4 of 58 comments (clear)

  1. The US gov't is fundamentally incompetent by Anonymous Coward · · Score: 4, Insightful

    No security measure can fix that.

    Hell, OPM handed out root access to "workers" remoting in from China, for fuck's sake. And the clowns who did it are still not in jail.

    It starts at the top, too. Just listen to Hillary! apologists making excuses for her and her classified emails in her fucking basement, all because they - for some strange reason - think Hillary! is on "their team", whatever team that may be.

    1. Re:The US gov't is fundamentally incompetent by steveg · · Score: 4, Insightful

      The question is not whether an email server at home is less (or more) secure than one hosted by the NSA. It doesn't matter.

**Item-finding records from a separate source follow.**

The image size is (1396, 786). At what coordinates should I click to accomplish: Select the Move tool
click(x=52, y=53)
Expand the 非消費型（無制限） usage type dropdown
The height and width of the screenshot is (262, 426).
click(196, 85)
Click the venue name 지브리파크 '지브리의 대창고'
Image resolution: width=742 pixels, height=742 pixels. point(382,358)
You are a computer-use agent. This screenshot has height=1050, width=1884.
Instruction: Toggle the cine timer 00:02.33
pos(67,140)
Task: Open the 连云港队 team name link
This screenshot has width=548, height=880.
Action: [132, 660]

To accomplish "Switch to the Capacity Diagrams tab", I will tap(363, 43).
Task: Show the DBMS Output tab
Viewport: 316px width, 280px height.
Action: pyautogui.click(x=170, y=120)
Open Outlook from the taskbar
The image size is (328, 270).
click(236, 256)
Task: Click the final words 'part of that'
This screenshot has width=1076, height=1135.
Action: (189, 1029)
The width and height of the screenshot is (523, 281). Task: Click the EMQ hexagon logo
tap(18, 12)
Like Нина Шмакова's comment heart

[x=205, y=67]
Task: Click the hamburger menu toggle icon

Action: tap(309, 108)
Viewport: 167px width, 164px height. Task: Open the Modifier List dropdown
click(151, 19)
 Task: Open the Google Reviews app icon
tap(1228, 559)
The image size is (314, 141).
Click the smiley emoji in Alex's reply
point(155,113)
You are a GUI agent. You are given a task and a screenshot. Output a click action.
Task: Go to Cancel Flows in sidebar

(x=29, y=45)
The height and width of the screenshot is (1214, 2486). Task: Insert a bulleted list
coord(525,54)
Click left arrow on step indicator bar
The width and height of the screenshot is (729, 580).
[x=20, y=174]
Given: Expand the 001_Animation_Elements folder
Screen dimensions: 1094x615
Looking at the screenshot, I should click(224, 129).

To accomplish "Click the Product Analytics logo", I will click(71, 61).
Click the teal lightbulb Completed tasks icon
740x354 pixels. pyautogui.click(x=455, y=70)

      Email is a fscking postcard! nothing of a classified nature should be sent unencrypted, no matter who is hosting it.

      --
      Ignorance killed the cat. Curiosity was framed.
    2. Re:The US gov't is fundamentally incompetent by mrchaotica · · Score: 4, Insightful

      And even that misses the damn point: government communications need to be stored on official servers so that they can be properly supplied in response to FOIA requests. At best, hosting them privately was an attempt to circumvent public oversight, and therefore (IMO) grounds for immediate disqualification for any further public office. That's before even thinking about security issues!

      --

      "[Regarding the 'cloud,'] ownership was what made America different than Russia." -- Woz

  2. Keep the data secure by NOT COLLECTING by Anonymous Coward · · Score: 3, Insightful

    If you aren't collecting it, it's going to be far more secure in the long run.

    These idiots who think putting us all under surveillance, or monetizing our personal information, need to be forced to stop this BS legally.